[Collected data]
———
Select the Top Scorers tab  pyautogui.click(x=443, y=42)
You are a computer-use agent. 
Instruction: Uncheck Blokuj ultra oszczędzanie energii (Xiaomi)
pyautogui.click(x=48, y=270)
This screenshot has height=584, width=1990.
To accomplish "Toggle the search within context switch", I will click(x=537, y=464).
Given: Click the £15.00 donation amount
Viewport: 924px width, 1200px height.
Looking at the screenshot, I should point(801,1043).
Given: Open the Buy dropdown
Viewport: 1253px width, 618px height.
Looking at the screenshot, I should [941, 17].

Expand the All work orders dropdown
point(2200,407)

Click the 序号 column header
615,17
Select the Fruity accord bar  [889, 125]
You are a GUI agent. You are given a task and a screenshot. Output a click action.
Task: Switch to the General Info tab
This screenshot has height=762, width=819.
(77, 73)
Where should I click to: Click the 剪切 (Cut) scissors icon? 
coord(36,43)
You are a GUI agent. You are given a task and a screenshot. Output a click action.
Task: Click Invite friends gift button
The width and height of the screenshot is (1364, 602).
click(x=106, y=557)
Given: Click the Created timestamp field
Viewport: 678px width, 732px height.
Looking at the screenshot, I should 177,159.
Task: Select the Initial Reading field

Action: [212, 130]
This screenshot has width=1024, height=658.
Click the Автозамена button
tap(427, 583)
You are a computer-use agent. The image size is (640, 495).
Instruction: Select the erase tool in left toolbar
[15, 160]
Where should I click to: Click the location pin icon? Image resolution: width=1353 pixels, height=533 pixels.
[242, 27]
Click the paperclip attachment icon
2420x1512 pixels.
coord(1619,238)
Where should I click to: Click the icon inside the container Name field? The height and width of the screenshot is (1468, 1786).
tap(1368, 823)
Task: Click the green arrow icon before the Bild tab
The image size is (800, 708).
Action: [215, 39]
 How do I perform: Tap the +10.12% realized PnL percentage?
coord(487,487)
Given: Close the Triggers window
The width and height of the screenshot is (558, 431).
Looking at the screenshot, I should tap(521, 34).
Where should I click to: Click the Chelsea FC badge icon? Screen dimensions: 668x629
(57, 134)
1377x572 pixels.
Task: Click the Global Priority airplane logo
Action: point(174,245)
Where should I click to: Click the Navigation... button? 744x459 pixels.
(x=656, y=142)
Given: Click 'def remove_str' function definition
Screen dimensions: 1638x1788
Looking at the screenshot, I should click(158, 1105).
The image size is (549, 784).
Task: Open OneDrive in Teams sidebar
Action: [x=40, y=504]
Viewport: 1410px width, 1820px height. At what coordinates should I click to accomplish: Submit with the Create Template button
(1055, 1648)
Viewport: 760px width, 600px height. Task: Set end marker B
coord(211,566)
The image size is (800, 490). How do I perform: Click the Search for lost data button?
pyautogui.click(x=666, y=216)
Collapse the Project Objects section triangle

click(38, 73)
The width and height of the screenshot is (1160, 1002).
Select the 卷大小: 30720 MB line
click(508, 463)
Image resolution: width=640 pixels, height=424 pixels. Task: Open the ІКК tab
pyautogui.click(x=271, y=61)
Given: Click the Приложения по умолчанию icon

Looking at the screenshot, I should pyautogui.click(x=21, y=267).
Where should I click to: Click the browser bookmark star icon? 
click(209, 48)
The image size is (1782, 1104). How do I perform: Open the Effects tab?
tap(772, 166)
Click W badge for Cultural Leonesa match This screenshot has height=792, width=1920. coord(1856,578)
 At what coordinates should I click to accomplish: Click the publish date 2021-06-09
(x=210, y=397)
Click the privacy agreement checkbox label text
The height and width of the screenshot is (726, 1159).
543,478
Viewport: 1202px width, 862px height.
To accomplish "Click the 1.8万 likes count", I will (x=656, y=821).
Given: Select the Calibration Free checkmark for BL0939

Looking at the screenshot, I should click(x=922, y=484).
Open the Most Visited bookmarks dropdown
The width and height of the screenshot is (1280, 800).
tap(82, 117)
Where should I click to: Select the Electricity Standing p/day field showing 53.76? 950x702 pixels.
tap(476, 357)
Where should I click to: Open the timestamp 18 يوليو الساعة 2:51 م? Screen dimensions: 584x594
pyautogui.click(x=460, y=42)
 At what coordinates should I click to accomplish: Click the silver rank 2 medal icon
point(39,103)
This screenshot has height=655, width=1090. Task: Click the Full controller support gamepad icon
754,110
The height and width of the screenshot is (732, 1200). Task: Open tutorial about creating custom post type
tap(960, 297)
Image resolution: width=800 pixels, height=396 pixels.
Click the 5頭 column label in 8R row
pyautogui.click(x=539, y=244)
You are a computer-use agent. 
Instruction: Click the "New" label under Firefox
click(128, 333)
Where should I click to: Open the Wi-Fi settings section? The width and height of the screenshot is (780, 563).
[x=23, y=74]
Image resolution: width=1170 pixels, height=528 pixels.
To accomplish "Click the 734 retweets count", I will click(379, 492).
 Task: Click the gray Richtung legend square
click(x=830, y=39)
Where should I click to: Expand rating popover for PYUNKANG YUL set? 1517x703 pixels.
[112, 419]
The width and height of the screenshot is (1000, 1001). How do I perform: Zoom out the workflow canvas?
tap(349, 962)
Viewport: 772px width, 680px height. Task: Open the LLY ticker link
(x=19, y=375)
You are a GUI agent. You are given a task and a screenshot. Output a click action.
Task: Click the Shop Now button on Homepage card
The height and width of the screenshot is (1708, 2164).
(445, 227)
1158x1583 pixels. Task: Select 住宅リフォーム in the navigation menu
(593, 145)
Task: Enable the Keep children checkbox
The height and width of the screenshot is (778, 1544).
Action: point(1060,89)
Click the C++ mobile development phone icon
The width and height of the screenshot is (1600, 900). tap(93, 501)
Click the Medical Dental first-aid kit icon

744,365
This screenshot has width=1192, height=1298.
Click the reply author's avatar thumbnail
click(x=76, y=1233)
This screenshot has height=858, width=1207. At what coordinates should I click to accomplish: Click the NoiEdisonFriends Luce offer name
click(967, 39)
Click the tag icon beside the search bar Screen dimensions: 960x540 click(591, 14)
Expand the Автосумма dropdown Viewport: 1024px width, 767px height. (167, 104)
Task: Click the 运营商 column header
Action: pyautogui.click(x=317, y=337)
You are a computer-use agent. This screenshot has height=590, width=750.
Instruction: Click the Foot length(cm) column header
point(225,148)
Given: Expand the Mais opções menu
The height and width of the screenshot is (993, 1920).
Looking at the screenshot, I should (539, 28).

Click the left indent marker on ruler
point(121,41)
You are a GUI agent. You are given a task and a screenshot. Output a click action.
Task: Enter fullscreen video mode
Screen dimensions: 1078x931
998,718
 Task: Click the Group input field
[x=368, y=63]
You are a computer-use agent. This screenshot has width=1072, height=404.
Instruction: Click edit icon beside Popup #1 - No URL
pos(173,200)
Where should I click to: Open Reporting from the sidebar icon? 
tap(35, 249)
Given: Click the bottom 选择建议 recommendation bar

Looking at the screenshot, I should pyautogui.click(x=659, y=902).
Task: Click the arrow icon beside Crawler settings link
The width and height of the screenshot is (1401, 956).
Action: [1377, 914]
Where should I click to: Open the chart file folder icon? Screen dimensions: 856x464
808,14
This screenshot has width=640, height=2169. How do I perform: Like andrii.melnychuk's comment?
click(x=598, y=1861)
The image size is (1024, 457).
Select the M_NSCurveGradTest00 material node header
———
• PROBLEM TO SOLVE:
Copy all lines from the data that hold the word "will".

• EXERCISE RESULT:
To accomplish "Toggle the search within context switch", I will click(x=537, y=464).
To accomplish "Click the 1.8万 likes count", I will (x=656, y=821).
To accomplish "Click the 734 retweets count", I will click(379, 492).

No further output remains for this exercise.